_Problem to work on_
From the entries that follow, pick out all lines holding "agent".
===
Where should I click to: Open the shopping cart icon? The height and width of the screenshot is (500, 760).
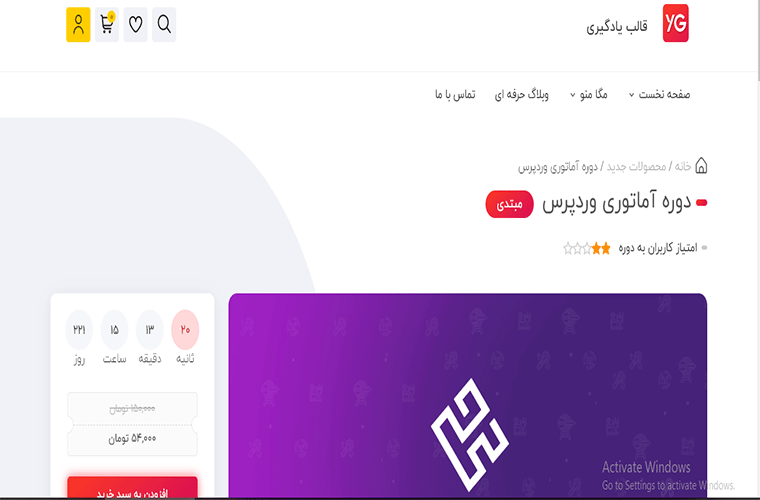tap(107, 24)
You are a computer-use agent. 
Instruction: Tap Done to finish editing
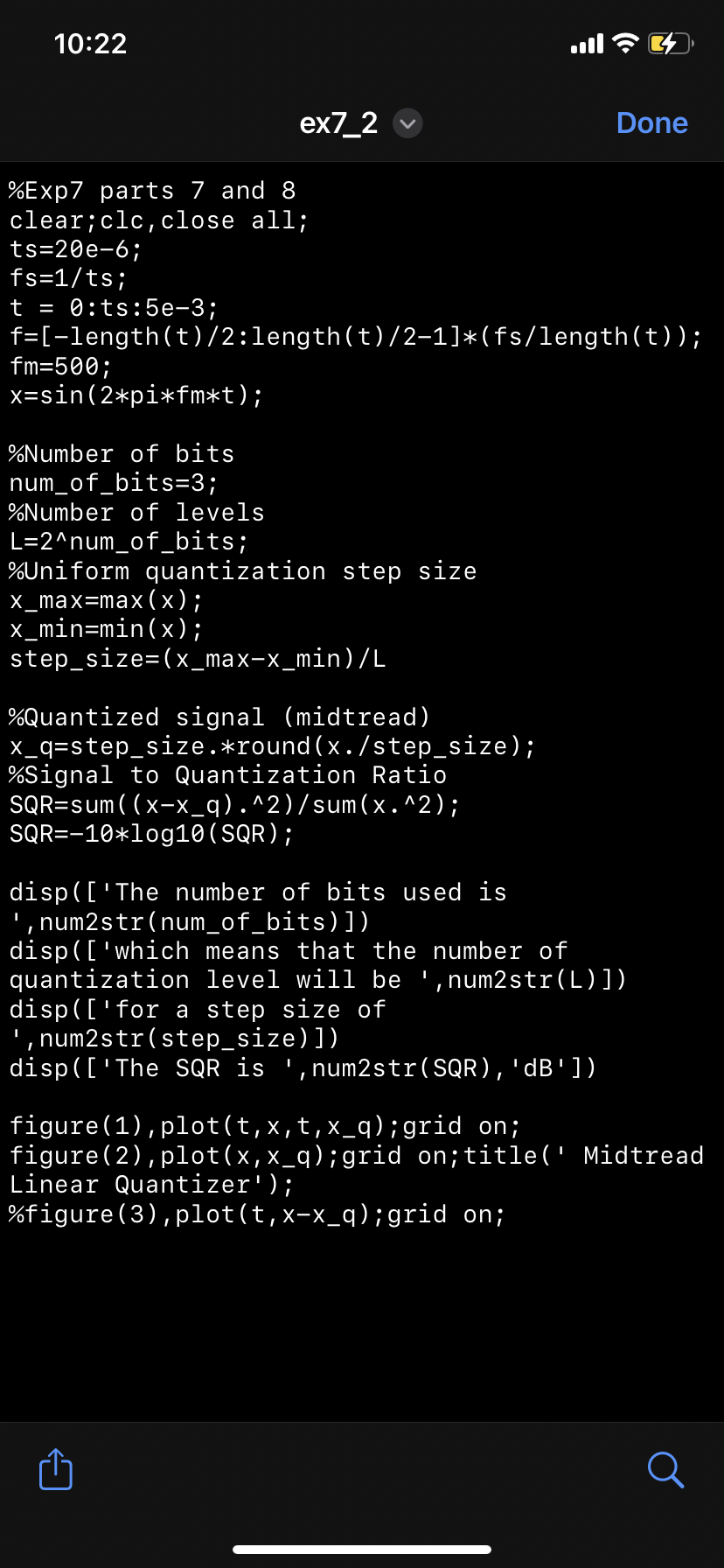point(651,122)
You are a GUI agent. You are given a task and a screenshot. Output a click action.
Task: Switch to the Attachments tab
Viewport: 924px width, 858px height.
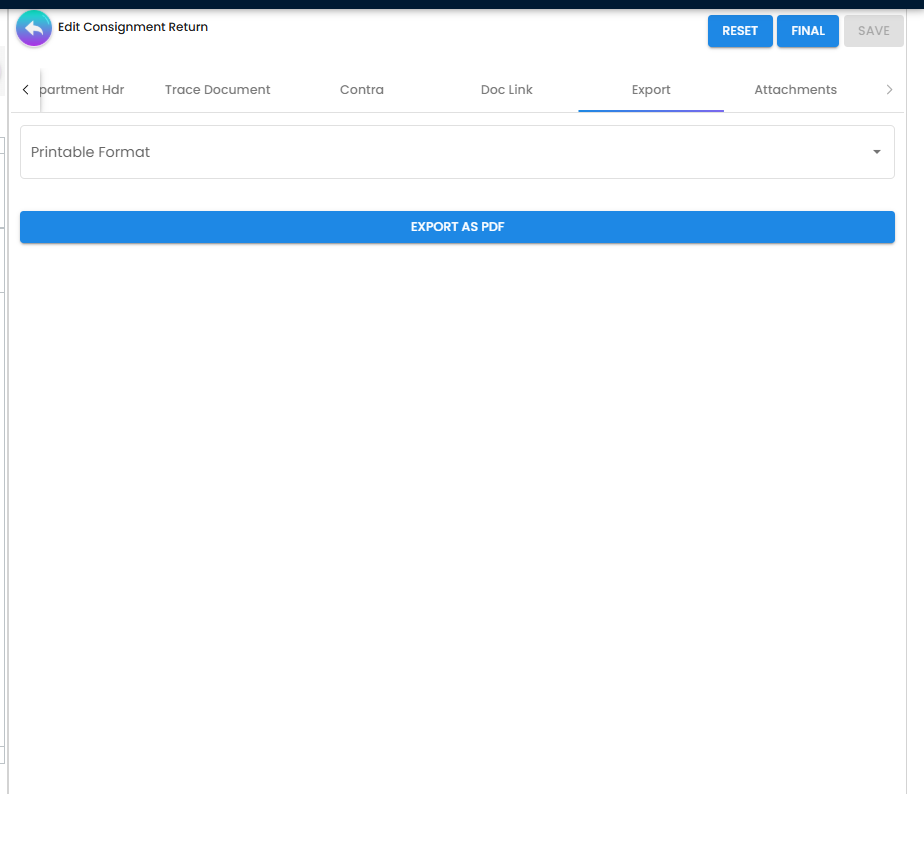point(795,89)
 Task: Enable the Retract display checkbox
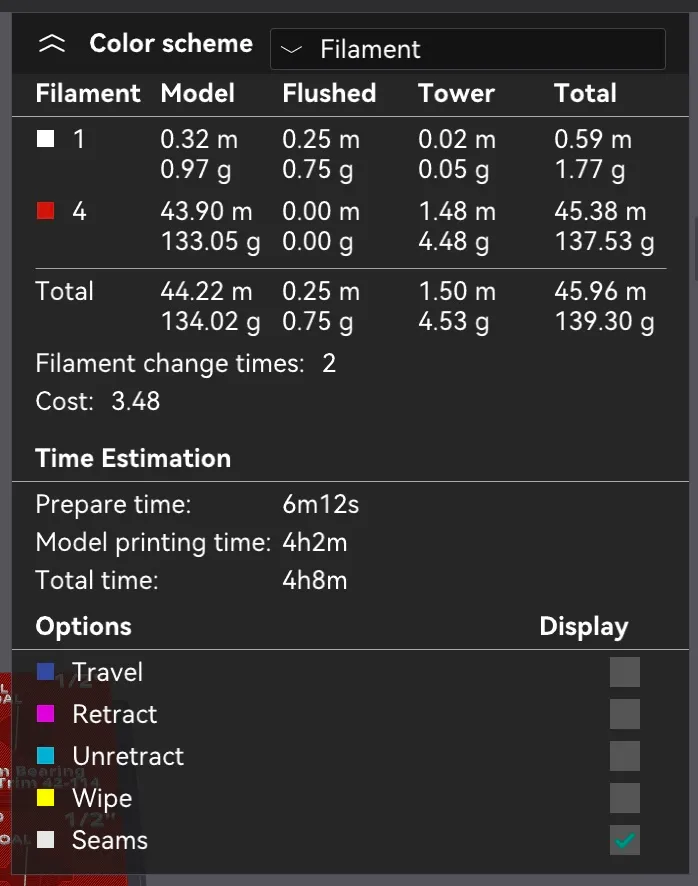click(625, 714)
===
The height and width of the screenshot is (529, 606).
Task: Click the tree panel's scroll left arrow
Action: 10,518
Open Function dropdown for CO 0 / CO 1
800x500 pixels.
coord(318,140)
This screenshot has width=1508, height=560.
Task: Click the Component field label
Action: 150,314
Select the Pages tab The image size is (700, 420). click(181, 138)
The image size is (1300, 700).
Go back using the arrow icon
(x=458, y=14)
===
_Task response_
You are a computer-use agent. 
You are a GUI agent. You are given a task and a screenshot. Output a click action.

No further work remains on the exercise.